With the residential market still in a droop, investors looking for regular income, could consider putting their money in commercial property Gurgaon.
The residential market keeps on seeing a log jam yet commercial real estate has turned around, thanks to the improvement in business sentiment since last year. Traditional sectors like IT-ITeS, banking and financial services, continue to stimulate the demand for office space. Presently, innovation companies and tech companies, have also provided a big fillip to the segment. According to a recent report from Knight Frank India, there is a shortage of high-quality office space in Mumbai, Delhi-NCR, Pune, Bengaluru, Chennai and Hyderabad. The demand has been exceeding supply since 2014, leading to rentals firming up in several locations.
For those interested in regular income, office property is a better bet than the residential kind. Leased office space yields as high as 8-10% annually, whereas, the yield from residential space is a meagre 2-3%. In addition, there is the capital appreciation (although admittedly lower than residential property). There’s also the standard deduction of 30% on your rental income for repair and maintenance. Do keep in mind that income from leased offices, can act as a hedge against inflation, since in most years, you can hike it from 5-10%.
However, investors should remember that investing in an office space usually requires much more money than residential property.
The risk relies upon the phase at which you contribute. When the property is under-construction; when it has been constructed but not let-out; or when it has been finished and furthermore has an occupant.
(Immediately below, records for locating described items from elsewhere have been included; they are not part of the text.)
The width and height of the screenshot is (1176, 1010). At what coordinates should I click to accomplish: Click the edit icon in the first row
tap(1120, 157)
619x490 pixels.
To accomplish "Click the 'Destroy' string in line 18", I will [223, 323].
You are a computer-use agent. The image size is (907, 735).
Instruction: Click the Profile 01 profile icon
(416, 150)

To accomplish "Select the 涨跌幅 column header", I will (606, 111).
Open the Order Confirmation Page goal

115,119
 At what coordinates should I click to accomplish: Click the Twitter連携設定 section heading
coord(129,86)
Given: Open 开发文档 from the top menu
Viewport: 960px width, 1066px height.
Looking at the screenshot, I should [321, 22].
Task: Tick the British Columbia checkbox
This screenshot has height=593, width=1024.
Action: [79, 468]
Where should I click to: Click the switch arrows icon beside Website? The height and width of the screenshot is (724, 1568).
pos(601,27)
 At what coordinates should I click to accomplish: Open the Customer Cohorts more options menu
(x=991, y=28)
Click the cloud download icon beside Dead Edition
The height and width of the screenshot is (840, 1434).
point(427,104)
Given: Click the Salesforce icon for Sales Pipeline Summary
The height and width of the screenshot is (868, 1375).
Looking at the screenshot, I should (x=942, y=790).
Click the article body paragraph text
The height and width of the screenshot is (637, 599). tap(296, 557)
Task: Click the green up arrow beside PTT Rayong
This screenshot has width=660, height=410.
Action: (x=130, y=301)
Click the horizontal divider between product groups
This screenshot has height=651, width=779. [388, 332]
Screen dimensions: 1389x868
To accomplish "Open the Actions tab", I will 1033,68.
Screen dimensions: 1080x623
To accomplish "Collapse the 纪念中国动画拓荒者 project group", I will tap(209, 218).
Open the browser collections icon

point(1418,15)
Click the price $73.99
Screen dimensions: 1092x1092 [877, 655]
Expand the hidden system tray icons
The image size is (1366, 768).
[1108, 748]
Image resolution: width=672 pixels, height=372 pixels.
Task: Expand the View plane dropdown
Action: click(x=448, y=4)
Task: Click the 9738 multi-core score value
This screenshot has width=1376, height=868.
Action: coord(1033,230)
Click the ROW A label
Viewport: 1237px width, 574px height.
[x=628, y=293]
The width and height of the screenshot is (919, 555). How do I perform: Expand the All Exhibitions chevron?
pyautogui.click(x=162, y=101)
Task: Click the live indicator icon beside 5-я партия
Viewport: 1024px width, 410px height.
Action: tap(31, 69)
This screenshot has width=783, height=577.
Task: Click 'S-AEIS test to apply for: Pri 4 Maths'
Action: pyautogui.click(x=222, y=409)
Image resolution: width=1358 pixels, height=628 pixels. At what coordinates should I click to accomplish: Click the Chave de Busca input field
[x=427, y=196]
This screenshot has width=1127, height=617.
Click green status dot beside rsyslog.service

You procure the most elevated capital increase by contributing at the main stage yet contributing at that point additionally conveys the most elevated hazard. It is most secure to put resources into a building that is finished and leased. Another danger of contributing in office property, is that your building may stay empty after an occupant’s rent has lapsed. This hazard is additionally expanded amid financial downturns.
Investors should be wary of the various plan such as the assured returns one. There is always a big risk associated with Assured return – Whether the developer will continue the payment or the cheque will get bounce. For this always assure first that whether they are providing the option of Assured Return with Bank Guarantee.
Bet on an area that is financially energetic and will keep on attracting business. Research the supply that will come into your region when the building will be prepared for occupation.